From:Nexdata Date: 2024-08-15
Application fields of artificial intelligence is fast expanding, and the driving force behind this comes from the richness and diversity of datasets. Whether it is medical image analysis, autonomous driving or smart home systems, the accumulation of large amount of datasets provides infinite possibilities for AI application scenarios.
According to statistics, there were 528 million people in India who spoke Hindi as their mother tongue, accounting for 43% of India's total population that year. In addition, there are 163 million people who use Hindi as their second and third languages and have certain conversational skills. At the same time, there are millions of people using Hindi in the United States, South Africa, Singapore and other places. With the increasing international status of India, the influence of Hindi is gradually increasing.

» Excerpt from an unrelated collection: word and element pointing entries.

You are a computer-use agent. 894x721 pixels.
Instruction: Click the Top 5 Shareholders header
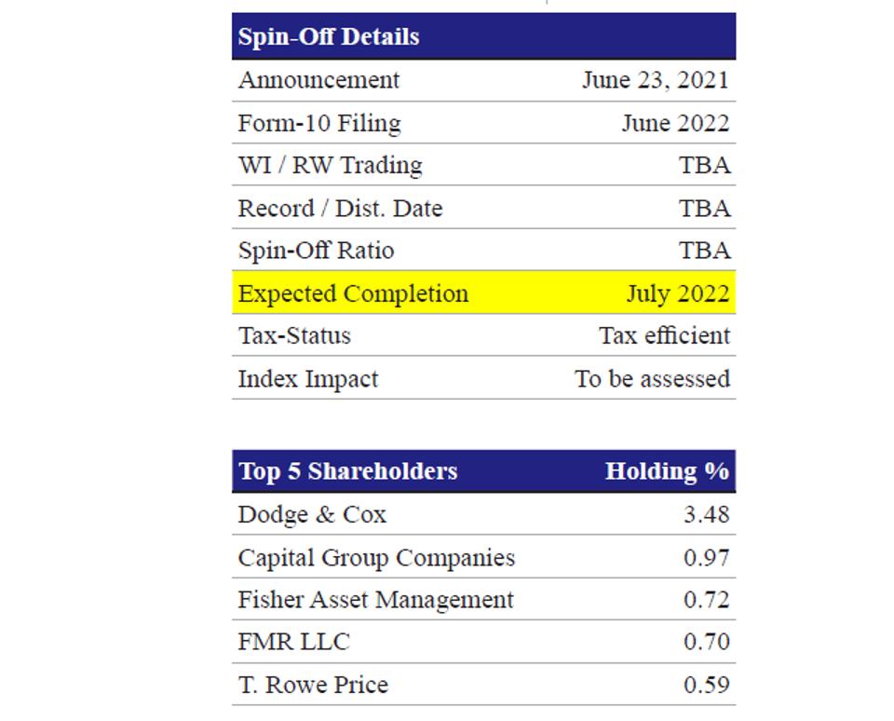click(347, 471)
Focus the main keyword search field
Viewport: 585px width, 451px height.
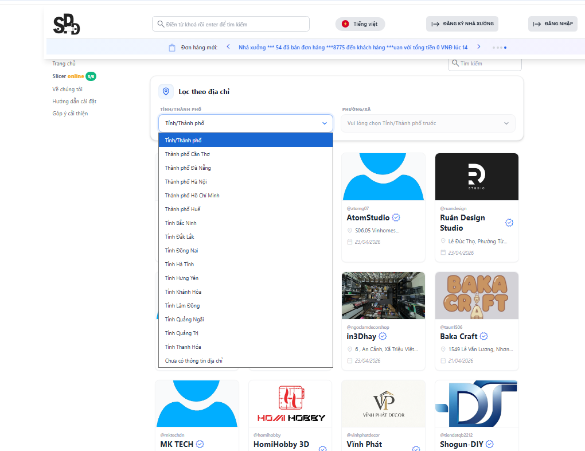coord(231,24)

In the field of speech technology, if you want to realize speech recognition of a language, you need enough training data. Due to the extreme scarcity of Hindi speech recognition resources, the development of Hindi speech recognition has encountered great challenges.
The scarcity of Hindi speech recognition resources is mainly reflected in the following two aspects:
1) Hindi speech recognition data are difficult to obtain, and a few open source data sets have a single field
2) There are few public codes, and the results in the literature are difficult to reproduce.

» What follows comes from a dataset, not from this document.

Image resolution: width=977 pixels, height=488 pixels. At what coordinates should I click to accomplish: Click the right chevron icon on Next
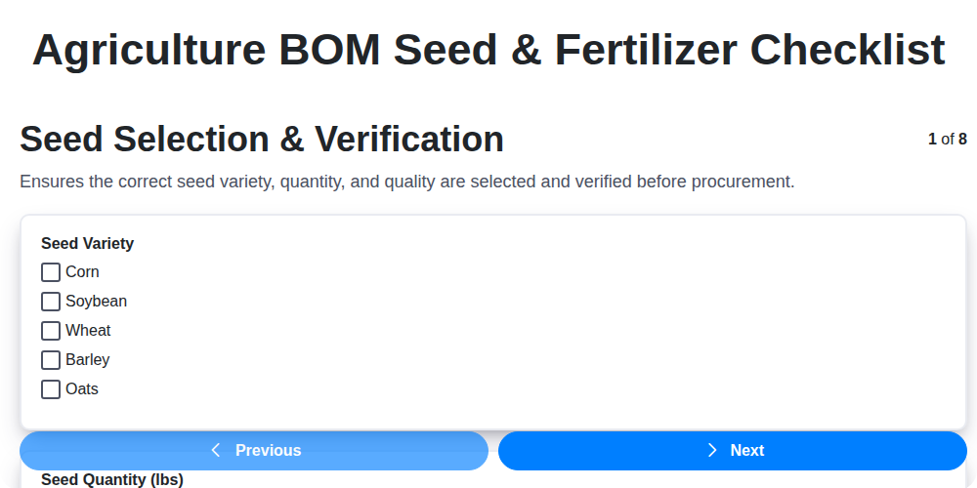tap(712, 450)
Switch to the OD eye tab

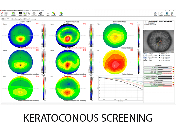tap(3, 19)
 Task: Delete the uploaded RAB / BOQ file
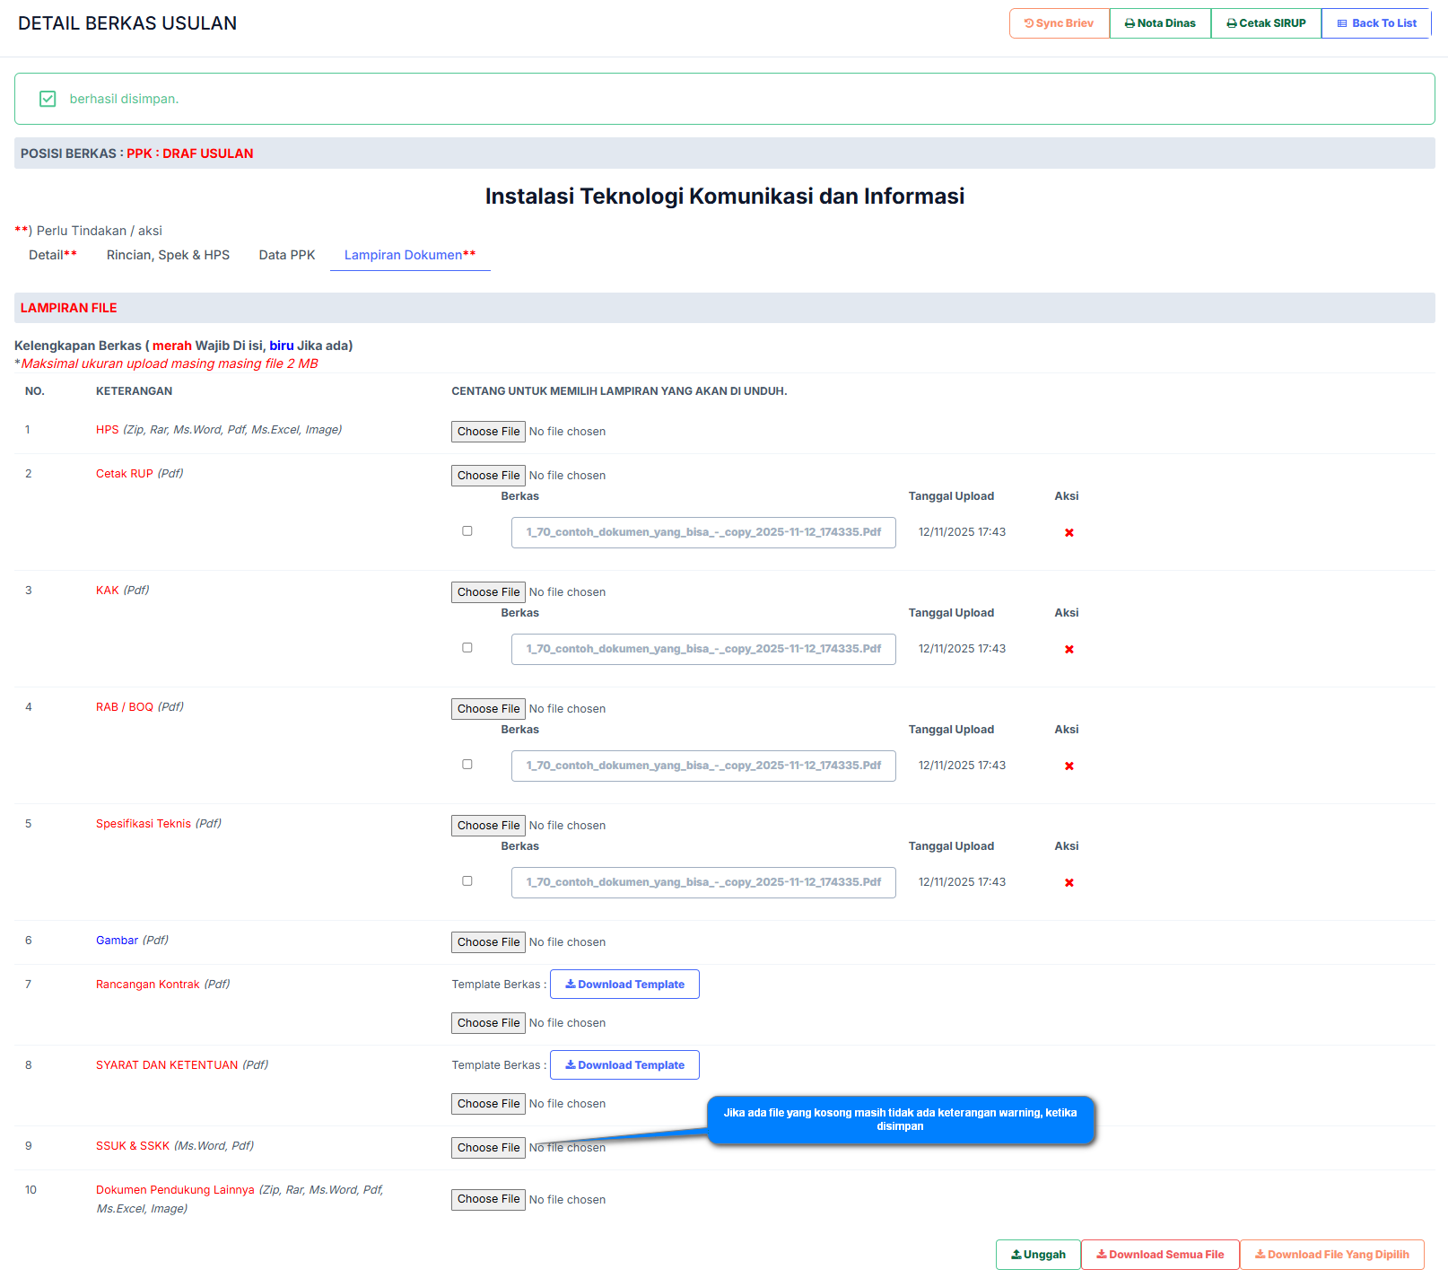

Facing the scarcity of Hindi speech recognition data, Nexdata has developed multiple sets of Hindi Speech Recognition Data. We hope that these training data can help more Hindi speech recognition applications to be implemented and improve the accuracy of Hindi speech recognition.
240 Hours - Hindi Speech Recognition Data by Mobile Phone_R
The data is 240 hours and is recorded by 401 Indian. It is recorded in both quiet and noisy environment, which is more suitable for the actual application scenario. The recording content is rich, covering economic, entertainment, news, spoken language, etc. All texts are manually transferred, with high accuracy. It can be applied to speech recognition, machine translation, voiceprint recognition.
397 People - Hindi Speech Recognition Data by Mobile Phone_Guiding
The data is recorded by 397 Indian with authentic accent, 50 sentences for each speaker, total 8.6 hours. The recording content involves car scene, smart home, intelligent voice assistant. This data can be used for corpus construction of machine translation, model training and algorithm research for voiceprint recognition.
759 Hours - Hindi Speech Recognition Data by Mobile Phone
The data is 759 hours long and was recorded by 1,425 Indian native speakers. The accent is authentic. The recording text is designed by language experts and covers general, interactive, car, home and other categories. The text is manually proofread, and the accuracy is high. Recording devices are mainstream Android phones and iPhones. It can be applied to speech recognition, machine translation, and voiceprint recognition.
750 Hours - Hindi Conversational Speech Data by Mobile Phone
The 750 Hours - Hindi Conversational Speech Data collected by phone involved more than 1,000 native speakers, developed with proper balance of gender ratio, Speakers would choose a few familiar topics out of the given list and start conversations to ensure dialogues' fluency and naturalness. The recording devices are various mobile phones. The audio format is 16kHz, 16bit, uncompressed WAV, and all the speech data was recorded in quiet indoor environments. All the speech audio was manually transcribed with text content, the start and end time of each effective sentence, and speaker identification. The accuracy rate of sentences is ≥ 95%.
The future of AI is highly dependent on the support of data. With the development of technology and the expansion of application scenarios, high-quality datasets will become the key point to promoting AI performance. In this data-driven revolution, we will be able to better meet the opportunities and challenges of technology development if we constantly focus on data quality and strengthen data security management.